= DEINE AUFGABE A =
Bis zu welchem Tag können Interessenten laut dem Text über den Tierpark Meißen ihre Unterlagen einreichen?
= DEINE AUFGABE B =
Schreib den Text über den Tierpark Meißen nach seinem letzten Satz weiter.

= TEXTAUSZUG =
Wem gehört der Tierpark Meißen?

Meißen. Jetzt ist es amtlich: Die Stadt Meißen ruft potenzielle Betreiber des Tierparks Meißen dazu auf, sich zu melden. Angeboten wird ein Vertrag über die Fläche in Siebeneichen für eine Dauer von fünf Jahren. Der Verein oder das Unternehmen sollten eine Gemeinnützigkeit nachweisen können. Das Rathaus bietet einen festen jährlichen Zuschuss an. Bis zum 6. Dezember haben Interessenten Zeit, ihre Unterlagen inklusive eines Finanzplanes einzureichen.

= DIE EINTRÄGE =

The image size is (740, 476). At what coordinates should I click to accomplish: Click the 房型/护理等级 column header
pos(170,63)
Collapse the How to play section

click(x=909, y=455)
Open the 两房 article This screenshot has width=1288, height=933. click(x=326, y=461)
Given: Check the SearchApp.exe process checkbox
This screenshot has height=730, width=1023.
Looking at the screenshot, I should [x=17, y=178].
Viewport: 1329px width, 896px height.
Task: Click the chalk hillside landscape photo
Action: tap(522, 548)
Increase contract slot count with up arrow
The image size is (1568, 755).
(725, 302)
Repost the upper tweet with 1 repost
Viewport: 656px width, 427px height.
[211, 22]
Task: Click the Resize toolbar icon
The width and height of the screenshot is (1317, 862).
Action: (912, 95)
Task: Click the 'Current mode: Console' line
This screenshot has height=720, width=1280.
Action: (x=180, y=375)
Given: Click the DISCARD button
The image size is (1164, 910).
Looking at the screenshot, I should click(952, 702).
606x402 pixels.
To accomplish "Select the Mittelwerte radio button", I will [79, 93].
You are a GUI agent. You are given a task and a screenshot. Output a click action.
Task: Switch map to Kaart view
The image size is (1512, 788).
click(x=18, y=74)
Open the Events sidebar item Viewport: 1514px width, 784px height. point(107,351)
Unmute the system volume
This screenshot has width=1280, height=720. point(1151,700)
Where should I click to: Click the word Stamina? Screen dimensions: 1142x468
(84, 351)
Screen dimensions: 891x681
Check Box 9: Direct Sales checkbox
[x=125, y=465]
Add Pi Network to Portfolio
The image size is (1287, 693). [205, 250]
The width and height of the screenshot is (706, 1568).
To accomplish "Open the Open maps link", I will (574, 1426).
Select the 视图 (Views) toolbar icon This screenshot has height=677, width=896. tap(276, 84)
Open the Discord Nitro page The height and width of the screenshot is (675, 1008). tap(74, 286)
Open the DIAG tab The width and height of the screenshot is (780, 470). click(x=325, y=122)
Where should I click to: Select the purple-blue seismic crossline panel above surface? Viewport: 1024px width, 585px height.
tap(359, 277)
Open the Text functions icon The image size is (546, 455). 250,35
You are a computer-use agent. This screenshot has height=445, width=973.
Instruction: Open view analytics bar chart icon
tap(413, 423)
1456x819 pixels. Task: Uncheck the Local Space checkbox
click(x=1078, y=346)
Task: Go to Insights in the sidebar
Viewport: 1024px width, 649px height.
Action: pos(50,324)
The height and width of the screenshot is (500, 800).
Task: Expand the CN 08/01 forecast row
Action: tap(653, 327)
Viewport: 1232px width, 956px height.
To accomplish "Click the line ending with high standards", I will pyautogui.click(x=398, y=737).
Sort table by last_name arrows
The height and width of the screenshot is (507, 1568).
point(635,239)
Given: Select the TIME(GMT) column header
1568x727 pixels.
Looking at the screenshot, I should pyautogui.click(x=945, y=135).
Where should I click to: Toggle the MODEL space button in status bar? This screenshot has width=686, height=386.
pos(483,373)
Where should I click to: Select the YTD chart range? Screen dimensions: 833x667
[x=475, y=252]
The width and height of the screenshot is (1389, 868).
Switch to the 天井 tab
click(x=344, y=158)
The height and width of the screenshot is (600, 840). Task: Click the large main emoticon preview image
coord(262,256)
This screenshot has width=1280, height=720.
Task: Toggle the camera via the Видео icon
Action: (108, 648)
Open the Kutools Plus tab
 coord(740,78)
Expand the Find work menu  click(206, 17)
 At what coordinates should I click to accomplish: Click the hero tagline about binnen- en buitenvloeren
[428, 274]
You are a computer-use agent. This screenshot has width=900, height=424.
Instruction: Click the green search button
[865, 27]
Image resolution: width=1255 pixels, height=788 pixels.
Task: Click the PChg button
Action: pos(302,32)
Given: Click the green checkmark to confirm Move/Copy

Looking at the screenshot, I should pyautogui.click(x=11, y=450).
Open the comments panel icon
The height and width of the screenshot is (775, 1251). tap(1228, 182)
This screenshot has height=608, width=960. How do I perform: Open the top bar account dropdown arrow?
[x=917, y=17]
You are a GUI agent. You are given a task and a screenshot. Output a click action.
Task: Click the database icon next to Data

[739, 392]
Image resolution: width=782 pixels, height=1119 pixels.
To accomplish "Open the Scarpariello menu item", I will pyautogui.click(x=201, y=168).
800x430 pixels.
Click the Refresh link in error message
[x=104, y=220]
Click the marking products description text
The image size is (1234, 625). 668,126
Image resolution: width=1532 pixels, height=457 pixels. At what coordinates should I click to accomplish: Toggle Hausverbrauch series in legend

= DEINE ANTWORT A =
Bis zum 6. Dezember.

= DEINE ANTWORT B =
Die Grundlage für diesen Schritt bildet ein Beschluss des Stadtrates von Anfang Oktober. "Der Pachtvertrag mit Herrn Drechsler ist aufzulösen." Dieser Empfehlung der Arbeitsgruppe Tierpark Siebeneichen folgte damals eine Mehrheit der Stadträte. Anschließend wurde die jetzt veröffentlichte Ausschreibung auf den Weg gebracht. Bereits seit Jahren ist das Verhältnis zwischen Rathaus und Betreiber Heiko Drechsler zerrüttet. Wechselseitig wirft man sich fehlende Kooperationsbereitschaft beziehungsweise eine mangelnde Unterstützung vor.
Privateigentum öffentlich ausgeschrieben
Als eine direkte Folge dieser Entwicklung hat kürzlich eine Gutachterin den Tierpark besucht, um dort den Wert der festen Anlagen zu schätzen, die Drechsler und seine Helfer in den vergangenen knapp 20 Jahren errichtet haben. Der Rundgang begann bei den Einfahrten, welche der 57-Jährige vor Jahren massiv befestigt hatte. Zu den weiteren Stationen gehörten die Wasserleitung, der Grillplatz, feste Gehege, Bäume, Hecken und Mauern.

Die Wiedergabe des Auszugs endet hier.